After lunch and a hearty application of mosquito repellant, our pace quickened. We completed the innovatively tilted pen frame, hung the door, rehung it when it banged against the opposite post, then rehung it again after the door planks had decided upon a finished shape. Attaching the wire mesh to the frame turned out to be more time-consuming than anticipated. First there was the problem of unrolling the unwieldy roll without roll or person rolling over. Then came the painful cutting-to-proper-length with tin snips whose snipping ability would have been tested by tin foil. The geese watched our every move with an intensity befitting a hawk, honking conversationally and rustling around the pen with each fresh pratfall or collision of hammer and thumb.
“You’re all right,” I assured them, as we packed up for the day. “You are very good girls.”
“What’s that sappy voice you’re using?”
“What voice?”
“‘Goosey, goose, goosey,’” cried Bill in a falsetto.
“I don’t talk like that,” I countered.
“You’ve been yodeling like that all day. ‘How’s the goosey doing? Yo-de-lay-de-hoo!’”
“I never yodeled,” I laughed in embarrassment.
“My God.” He folded up the stepladder and stared at me. “I just noticed what’s wrong with you. You’re almost happy, aren’t you?”
“No.”
“You are. For all the years I’ve known you, you never once mentioned the animal kingdom. But here you are with your little goosey friends and a big moronic smile on your face. Either that, or it’s the Zoloft.”
“It’s because you’re about to go home.”
After Bill left, I let the ducks and geese out of their pen and flopped down on a flat section of ground near the redbud tree. I spread my fingers in the warm grass and flicked an ant off my thumb as bumblebees gathered in the spirea bush behind me. Daphne, Chloe, and Maxine wandered only as far as an exquisite patch of mud just on the other side of the pen door, while the two African geese and the male Khaki Campbells chatted excitedly as they ambled up the hill. A fat white cloud released the sun, flooding the back of my eyelids with a vibrant raspberry light. Cars whooshed past the house with their radios playing. The happy grunts of the geese grew close. Though they had the entire yard to graze, they were pecking at the ground with the Khakis a few feet from my legs.
My limbs and brain felt heavy. Sleep nibbled at me—at least I thought it was sleep until I felt a distinct pecking on my shoe. Liza and Hailey were taking turns playing with my laces, while one of the male Khakis—we couldn’t tell Trevor and Stewart apart—urged them on with whispery quacks. I sat up slowly, but still apparently too fast for Hailey, who stumbled away with a wing-flap. Liza, identifiable by the faint yellow ring around her eyes, held her ground.
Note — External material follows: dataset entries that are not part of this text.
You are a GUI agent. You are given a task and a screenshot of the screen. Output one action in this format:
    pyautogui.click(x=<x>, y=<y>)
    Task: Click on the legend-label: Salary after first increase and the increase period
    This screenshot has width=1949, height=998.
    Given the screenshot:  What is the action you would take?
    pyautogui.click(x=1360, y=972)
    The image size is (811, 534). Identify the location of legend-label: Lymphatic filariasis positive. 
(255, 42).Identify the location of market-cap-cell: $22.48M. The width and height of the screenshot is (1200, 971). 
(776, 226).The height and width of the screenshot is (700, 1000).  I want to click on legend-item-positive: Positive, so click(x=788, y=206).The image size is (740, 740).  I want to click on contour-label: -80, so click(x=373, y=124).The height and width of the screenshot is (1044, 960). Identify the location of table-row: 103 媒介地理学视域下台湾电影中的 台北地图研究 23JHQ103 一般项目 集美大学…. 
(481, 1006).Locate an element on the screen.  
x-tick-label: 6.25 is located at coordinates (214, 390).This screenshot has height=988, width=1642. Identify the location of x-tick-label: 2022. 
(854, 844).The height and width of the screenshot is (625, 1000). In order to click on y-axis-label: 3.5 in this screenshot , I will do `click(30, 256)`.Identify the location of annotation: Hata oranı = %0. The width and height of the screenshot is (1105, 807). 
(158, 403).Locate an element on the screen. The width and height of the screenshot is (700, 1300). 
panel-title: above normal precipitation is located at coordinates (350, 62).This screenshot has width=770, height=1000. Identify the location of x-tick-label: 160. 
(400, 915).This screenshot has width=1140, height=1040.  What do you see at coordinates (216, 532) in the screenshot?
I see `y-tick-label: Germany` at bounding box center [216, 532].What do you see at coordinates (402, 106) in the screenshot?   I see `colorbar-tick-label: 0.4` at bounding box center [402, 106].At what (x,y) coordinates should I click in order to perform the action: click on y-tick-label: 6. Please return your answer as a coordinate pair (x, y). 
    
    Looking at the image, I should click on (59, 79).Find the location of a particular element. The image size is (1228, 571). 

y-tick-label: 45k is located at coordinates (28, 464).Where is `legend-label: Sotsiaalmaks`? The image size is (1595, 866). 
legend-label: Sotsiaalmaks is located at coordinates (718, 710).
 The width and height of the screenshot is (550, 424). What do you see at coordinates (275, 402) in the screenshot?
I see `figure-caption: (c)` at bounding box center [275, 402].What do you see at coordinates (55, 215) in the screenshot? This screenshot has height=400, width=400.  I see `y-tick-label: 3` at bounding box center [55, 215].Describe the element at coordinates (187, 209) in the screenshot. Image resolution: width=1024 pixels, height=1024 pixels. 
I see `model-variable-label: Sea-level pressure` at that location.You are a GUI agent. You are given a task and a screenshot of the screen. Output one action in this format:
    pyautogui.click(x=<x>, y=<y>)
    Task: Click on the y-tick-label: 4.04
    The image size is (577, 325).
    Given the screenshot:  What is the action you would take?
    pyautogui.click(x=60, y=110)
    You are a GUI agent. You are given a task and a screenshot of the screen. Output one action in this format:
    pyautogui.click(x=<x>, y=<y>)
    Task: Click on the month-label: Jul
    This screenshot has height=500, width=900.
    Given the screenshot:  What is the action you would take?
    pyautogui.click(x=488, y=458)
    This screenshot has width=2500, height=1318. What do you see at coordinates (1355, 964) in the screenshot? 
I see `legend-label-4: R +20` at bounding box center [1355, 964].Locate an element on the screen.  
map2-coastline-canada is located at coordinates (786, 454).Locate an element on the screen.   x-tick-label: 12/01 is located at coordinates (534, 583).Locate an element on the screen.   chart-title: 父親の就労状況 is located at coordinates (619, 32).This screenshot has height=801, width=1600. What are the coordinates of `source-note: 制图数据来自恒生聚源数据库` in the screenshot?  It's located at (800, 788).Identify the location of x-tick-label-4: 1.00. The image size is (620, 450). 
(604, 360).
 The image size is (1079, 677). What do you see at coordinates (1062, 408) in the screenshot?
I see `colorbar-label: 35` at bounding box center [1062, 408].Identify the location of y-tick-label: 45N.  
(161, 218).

When I shifted to a cross-legged position, she honked softly and padded closer until her abdomen rested against my calf and she was almost sitting in my lap. I showed her my hand and moved it behind her head to stroke the soft feathers of her neck while she stared at me with an unfathomable eye. She stretched her neck, grabbed a shirt button, and pulled it. On her second try, she had the button and a clump of fabric in her beak. Hailey leaned forward to nip at my shirt pocket. The two boys were showing untoward interest in my pant cuff. It was too much of a good thing. After a seeming eternity outdoors, I stood up and walked through a volley of disappointed honks back into the house to wash Liza’s muddy lipstick off my shirt before Linda could discover it and jump to any conclusions.